**** Source data
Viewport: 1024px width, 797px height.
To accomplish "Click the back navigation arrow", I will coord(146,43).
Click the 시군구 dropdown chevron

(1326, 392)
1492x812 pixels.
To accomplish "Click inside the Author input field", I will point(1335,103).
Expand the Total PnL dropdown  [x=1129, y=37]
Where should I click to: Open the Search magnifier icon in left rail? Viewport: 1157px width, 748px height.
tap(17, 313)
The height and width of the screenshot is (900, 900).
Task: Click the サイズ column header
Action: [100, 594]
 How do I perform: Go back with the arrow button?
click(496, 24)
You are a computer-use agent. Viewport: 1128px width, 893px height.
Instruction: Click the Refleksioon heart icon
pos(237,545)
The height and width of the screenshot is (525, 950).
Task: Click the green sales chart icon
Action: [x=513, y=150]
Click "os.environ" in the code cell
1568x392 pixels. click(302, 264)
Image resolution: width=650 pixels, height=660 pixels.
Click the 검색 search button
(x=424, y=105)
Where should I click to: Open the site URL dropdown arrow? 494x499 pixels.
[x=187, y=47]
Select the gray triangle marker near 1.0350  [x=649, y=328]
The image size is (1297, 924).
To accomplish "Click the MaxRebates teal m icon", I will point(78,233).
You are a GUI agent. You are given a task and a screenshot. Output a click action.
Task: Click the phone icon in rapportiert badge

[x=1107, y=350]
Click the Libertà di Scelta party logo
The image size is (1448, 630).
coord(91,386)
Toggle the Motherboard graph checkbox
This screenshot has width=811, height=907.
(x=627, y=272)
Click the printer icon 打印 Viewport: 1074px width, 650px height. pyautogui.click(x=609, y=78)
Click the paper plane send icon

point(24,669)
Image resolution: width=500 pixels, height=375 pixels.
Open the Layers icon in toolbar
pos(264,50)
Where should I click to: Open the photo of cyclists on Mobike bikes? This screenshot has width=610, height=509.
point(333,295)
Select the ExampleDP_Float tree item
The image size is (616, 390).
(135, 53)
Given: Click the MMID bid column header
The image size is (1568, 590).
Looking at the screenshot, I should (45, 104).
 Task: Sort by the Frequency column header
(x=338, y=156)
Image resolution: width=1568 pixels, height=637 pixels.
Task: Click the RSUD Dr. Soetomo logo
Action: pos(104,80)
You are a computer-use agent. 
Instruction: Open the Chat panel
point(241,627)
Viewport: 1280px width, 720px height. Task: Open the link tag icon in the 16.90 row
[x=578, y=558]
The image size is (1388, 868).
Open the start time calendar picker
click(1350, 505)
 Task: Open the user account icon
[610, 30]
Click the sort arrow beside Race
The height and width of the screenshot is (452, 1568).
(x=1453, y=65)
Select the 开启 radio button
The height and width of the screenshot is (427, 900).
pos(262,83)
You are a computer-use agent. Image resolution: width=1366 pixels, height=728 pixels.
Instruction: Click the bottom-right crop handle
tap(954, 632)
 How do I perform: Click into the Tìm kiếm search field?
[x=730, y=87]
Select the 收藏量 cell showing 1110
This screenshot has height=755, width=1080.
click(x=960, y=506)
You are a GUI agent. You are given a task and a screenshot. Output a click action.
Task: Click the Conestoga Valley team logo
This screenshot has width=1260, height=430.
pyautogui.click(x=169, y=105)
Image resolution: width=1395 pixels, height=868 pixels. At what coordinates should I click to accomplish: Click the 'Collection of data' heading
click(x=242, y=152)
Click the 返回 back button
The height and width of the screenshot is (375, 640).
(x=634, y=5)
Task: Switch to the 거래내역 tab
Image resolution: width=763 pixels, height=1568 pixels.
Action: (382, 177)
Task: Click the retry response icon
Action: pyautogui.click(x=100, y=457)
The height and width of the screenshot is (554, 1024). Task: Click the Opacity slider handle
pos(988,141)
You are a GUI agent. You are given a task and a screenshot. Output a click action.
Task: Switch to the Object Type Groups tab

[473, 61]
********
Problem details:
Each line above is to be reproduced exactly. Leave none out.

Solution for this task:
Viewport: 1024px width, 797px height.
To accomplish "Click the back navigation arrow", I will coord(146,43).
Click the 시군구 dropdown chevron

(1326, 392)
1492x812 pixels.
To accomplish "Click inside the Author input field", I will point(1335,103).
Expand the Total PnL dropdown  [x=1129, y=37]
Where should I click to: Open the Search magnifier icon in left rail? Viewport: 1157px width, 748px height.
tap(17, 313)
The height and width of the screenshot is (900, 900).
Task: Click the サイズ column header
Action: [100, 594]
 How do I perform: Go back with the arrow button?
click(496, 24)
You are a computer-use agent. Viewport: 1128px width, 893px height.
Instruction: Click the Refleksioon heart icon
pos(237,545)
The height and width of the screenshot is (525, 950).
Task: Click the green sales chart icon
Action: [x=513, y=150]
Click "os.environ" in the code cell
1568x392 pixels. click(302, 264)
Image resolution: width=650 pixels, height=660 pixels.
Click the 검색 search button
(x=424, y=105)
Where should I click to: Open the site URL dropdown arrow? 494x499 pixels.
[x=187, y=47]
Select the gray triangle marker near 1.0350  [x=649, y=328]
The image size is (1297, 924).
To accomplish "Click the MaxRebates teal m icon", I will point(78,233).
You are a GUI agent. You are given a task and a screenshot. Output a click action.
Task: Click the phone icon in rapportiert badge

[x=1107, y=350]
Click the Libertà di Scelta party logo
The image size is (1448, 630).
coord(91,386)
Toggle the Motherboard graph checkbox
This screenshot has width=811, height=907.
(x=627, y=272)
Click the printer icon 打印 Viewport: 1074px width, 650px height. pyautogui.click(x=609, y=78)
Click the paper plane send icon

point(24,669)
Image resolution: width=500 pixels, height=375 pixels.
Open the Layers icon in toolbar
pos(264,50)
Where should I click to: Open the photo of cyclists on Mobike bikes? This screenshot has width=610, height=509.
point(333,295)
Select the ExampleDP_Float tree item
The image size is (616, 390).
(135, 53)
Given: Click the MMID bid column header
The image size is (1568, 590).
Looking at the screenshot, I should (45, 104).
 Task: Sort by the Frequency column header
(x=338, y=156)
Image resolution: width=1568 pixels, height=637 pixels.
Task: Click the RSUD Dr. Soetomo logo
Action: pos(104,80)
You are a computer-use agent. 
Instruction: Open the Chat panel
point(241,627)
Viewport: 1280px width, 720px height. Task: Open the link tag icon in the 16.90 row
[x=578, y=558]
The image size is (1388, 868).
Open the start time calendar picker
click(1350, 505)
 Task: Open the user account icon
[610, 30]
Click the sort arrow beside Race
The height and width of the screenshot is (452, 1568).
(x=1453, y=65)
Select the 开启 radio button
The height and width of the screenshot is (427, 900).
pos(262,83)
You are a computer-use agent. Image resolution: width=1366 pixels, height=728 pixels.
Instruction: Click the bottom-right crop handle
tap(954, 632)
 How do I perform: Click into the Tìm kiếm search field?
[x=730, y=87]
Select the 收藏量 cell showing 1110
This screenshot has height=755, width=1080.
click(x=960, y=506)
You are a GUI agent. You are given a task and a screenshot. Output a click action.
Task: Click the Conestoga Valley team logo
This screenshot has width=1260, height=430.
pyautogui.click(x=169, y=105)
Image resolution: width=1395 pixels, height=868 pixels. At what coordinates should I click to accomplish: Click the 'Collection of data' heading
click(x=242, y=152)
Click the 返回 back button
The height and width of the screenshot is (375, 640).
(x=634, y=5)
Task: Switch to the 거래내역 tab
Image resolution: width=763 pixels, height=1568 pixels.
Action: (382, 177)
Task: Click the retry response icon
Action: pyautogui.click(x=100, y=457)
The height and width of the screenshot is (554, 1024). Task: Click the Opacity slider handle
pos(988,141)
You are a GUI agent. You are given a task and a screenshot. Output a click action.
Task: Switch to the Object Type Groups tab

[473, 61]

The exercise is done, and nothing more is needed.